EXERCICE 1
Reprenez le passage de l'article sur la nomination de Najla Bouden qui s'ouvre sur les mots « À 63 ans, cette femme » et se clôt sur « Quelle mission ? », en y remplaçant « méconnue » par « inconnue ».
EXERCICE 2
D'après l'article sur la nomination de Najla Bouden, de qui se compose le Gouvernement selon le décret cité ?

___ PAGE ___

Après un casting qui a duré plus deux mois, le président de la République Kais Saied a tiré de son chapeau, tel un prestidigitateur, le nom d’une femme, Najla Bouden Romdhane pour la charger de former le prochain gouvernement. Une première depuis l’indépendance du pays en 1956.  Et du jamais vu dans les pays arabes. « C’est un moment historique, un honneur pour la Tunisie et un hommage à la femme tunisienne », a-t-il déclaré en présence de la nouvelle cheffe du gouvernement.  Face à la pression intérieure et extérieure, et l’attente interminable des Tunisiens, la nomination de Najla Bouden est une surprise. Son nom n’a jamais été cité pour un quelconque poste ministériel, ni encore pour la primature.

À 63 ans, cette femme largement méconnue du grand public et non encartée, va occuper le poste « jusqu’à la fin des mesures exceptionnelles », dont la durée n’a pas encore été arrêtée. Ce sera une période à la fois transitoire et provisoire.

Quelle mission ?

Elle va, d’abord, s’atteler à la tâche de former son équipe en étroite collaboration avec le chef de l’Etat, en vertu de l’article16 du décret 117 du 22 Septembre 2021, relatif aux mesures exceptionnelles qui stipule que « le Gouvernement se compose du Chef du Gouvernement, de ministres et de secrétaires d’Etat nommés par le Président de la République.

___ LIGNES FOURNIES ___

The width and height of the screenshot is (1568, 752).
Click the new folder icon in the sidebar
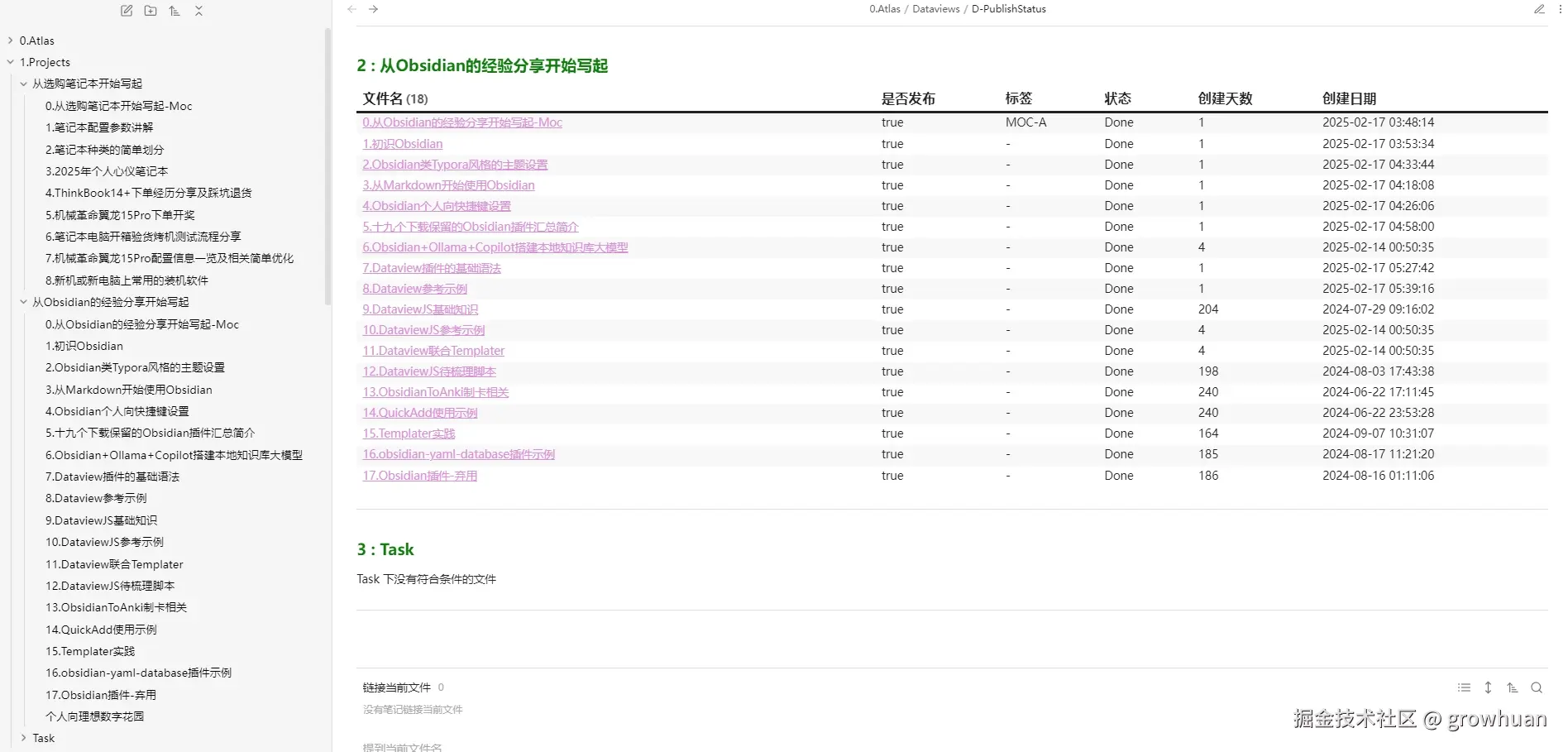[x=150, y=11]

___
___ LIGNES FOURNIES ___

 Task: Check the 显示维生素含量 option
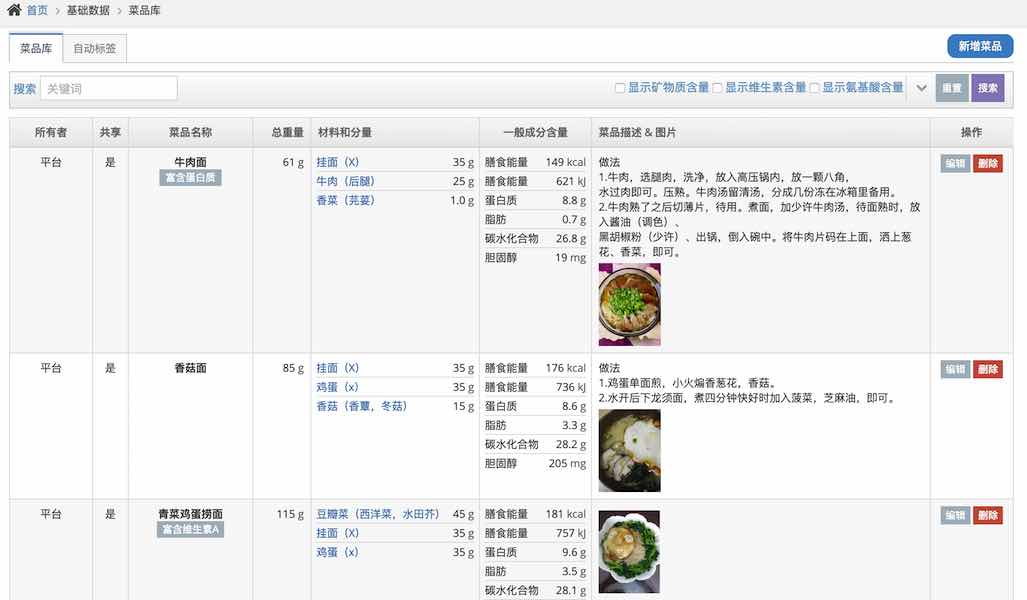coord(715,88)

___

RÉPONSE ATTENDUE 1
À 63 ans, cette femme largement inconnue du grand public et non encartée, va occuper le poste « jusqu’à la fin des mesures exceptionnelles », dont la durée n’a pas encore été arrêtée. Ce sera une période à la fois transitoire et provisoire.

Quelle mission ?

RÉPONSE ATTENDUE 2
Le Chef du Gouvernement, des ministres et des secrétaires d'Etat.